Soal Singkat 1. Sebutkan semua nama kota dalam kutipan tentang Proklamasi 17 Agustus 1945.
Soal Singkat 2. Salin teks dari kutipan tentang Proklamasi 17 Agustus 1945 yang terletak antara "Proklamasi 17 Agustus" dan "suasana saat itu ?", termasuk kedua batas itu.

Kutipan yang Diberikan.
Proklamasi 17 Agustus 1945 |
Sampai hari ini kisah di seputaran
pembacaan teks proklamasi dan penaikkan bendera pada 17 Agustus 1945 di
pelataran rumah Bung Karno di Jl Pegangsaan Timur 56 Jakarta, sangat susah
diketahui. Padahal banyak orang bertanya-tanya seperti apakah suasana saat itu ?
Apakah kala itu ada upacara yang megah, ataukah hanya peristiwa yang
berlangsung cukup singkat namun khidmat. Untunglah, setelah berburu lilelatur
ada satu buku yang berkisah saat-saat penting itu, yakni buku bertajuk ‘Aku Ingat, Rasa dan Tindak Siswa Sekolah
Kolonial di Awal Merdeka Bangsa’, Penerbit Pustaka Sinar Harapan, tahun 1996. Dalam
buku itu terdapat kisah yang dituturkan Etty Abdurrahman, lulusan HBS dan PHS
Batavia yang pada masa awal kemerdekaan, yakni di tahun 1947 pernah
bekerja di seksi bahasa Prancis, Siaran Luar Negeri RRI Yogyakarta. Menurut
Ety : ”...Orang-orang yang mendengar Proklamasi Kemerdekaan ini bertepuk
tangan. Tidak ribut dan tidak meriah. Sopan dan terang.” Begitu kata Ety ketika
mendengar teks Proklamasi dibacakan oleh Bung Karno kala itu. Untuk Lengkapnya
beginilah kisah Ety ketika mengenang acara pembacaan proklamasi dan penaikan
bendera merah putih pada 17 Agustus 1945 :
...Aku
berdiri di bawah pohon bungur yang berbunga ungu di pekarangan rumah Bung
Karno, di Jalan Pegangsaan 56 Jakarta. Pagi cerah, Jumat 17 Agustus 1945,
suasana tenang tidak ada yang bicara keras. Orang yang dipekarangan tidak
banyak. Yang datang adalah orang-orang yang mendengar kabar bahwa hari itu akan
ada acara istimewa dan tidak diumumkan. Kami menunggu dan memperhatikan ruangan
depan rumah itu, di mana ada beberapa orang yang mondar-mandir, masuk dan ke
luar lagi. Akhirnya pada pukul 10.00, Bung Karno dan Bung Hatta ke luar dari
ruangan tengah dan berdiri di tangga diikuti oleh beberapa orang lain untuk
mengikuti acara yang akan dimulai. Dengan suara khas, Bung Karno membaca teks
Proklamasi Kemerdekaan Republik Indonesia yang ditandatangani Soekarno-Hatta.

Data yang Ditampilkan.

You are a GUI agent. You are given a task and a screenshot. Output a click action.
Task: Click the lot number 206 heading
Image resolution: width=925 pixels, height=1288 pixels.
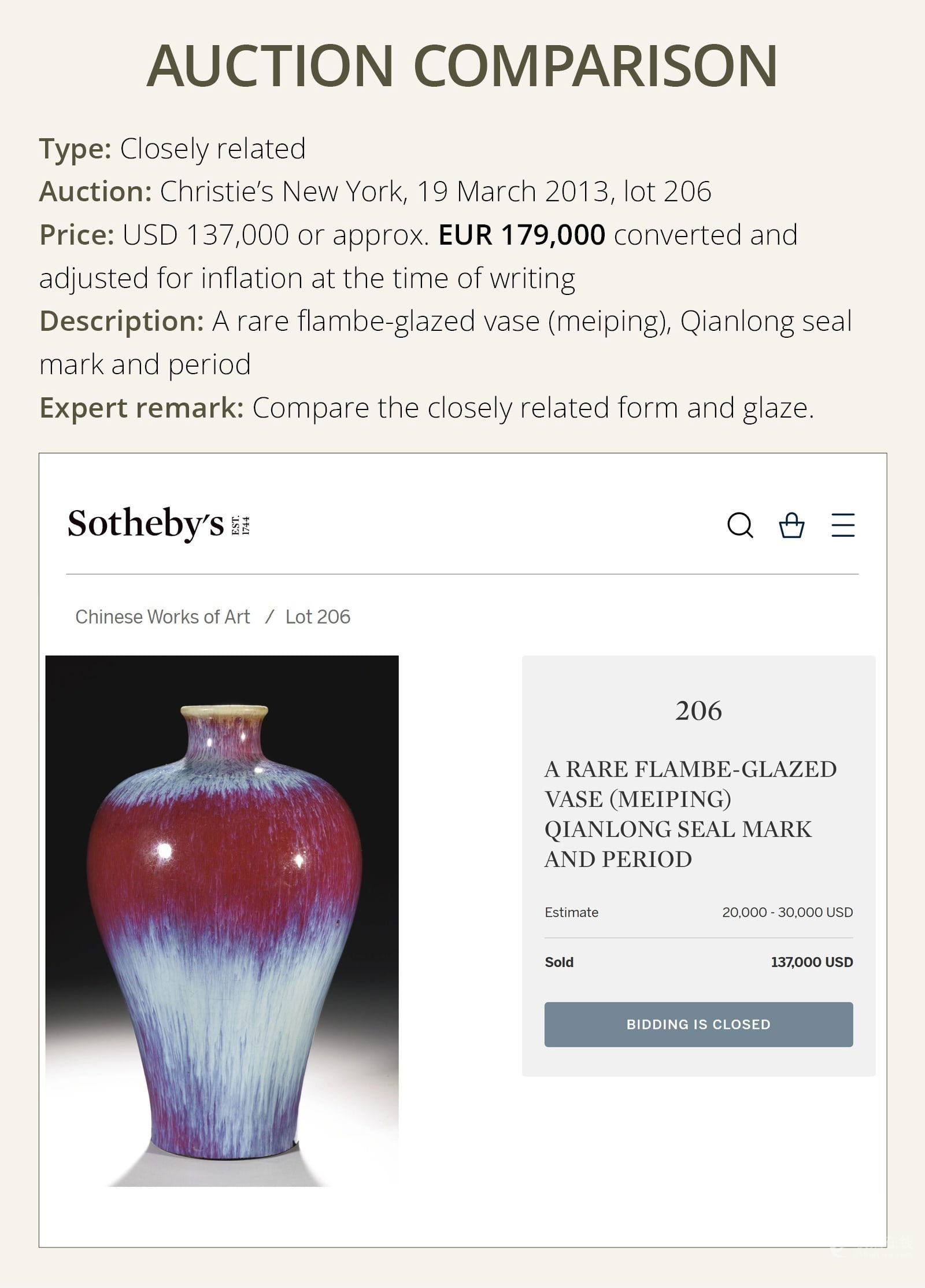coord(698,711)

Keluaran Lengkap 1. Jakarta, Batavia, Yogyakarta

Keluaran Lengkap 2.
Proklamasi 17 Agustus 1945 |
Sampai hari ini kisah di seputaran
pembacaan teks proklamasi dan penaikkan bendera pada 17 Agustus 1945 di
pelataran rumah Bung Karno di Jl Pegangsaan Timur 56 Jakarta, sangat susah
diketahui. Padahal banyak orang bertanya-tanya seperti apakah suasana saat itu ?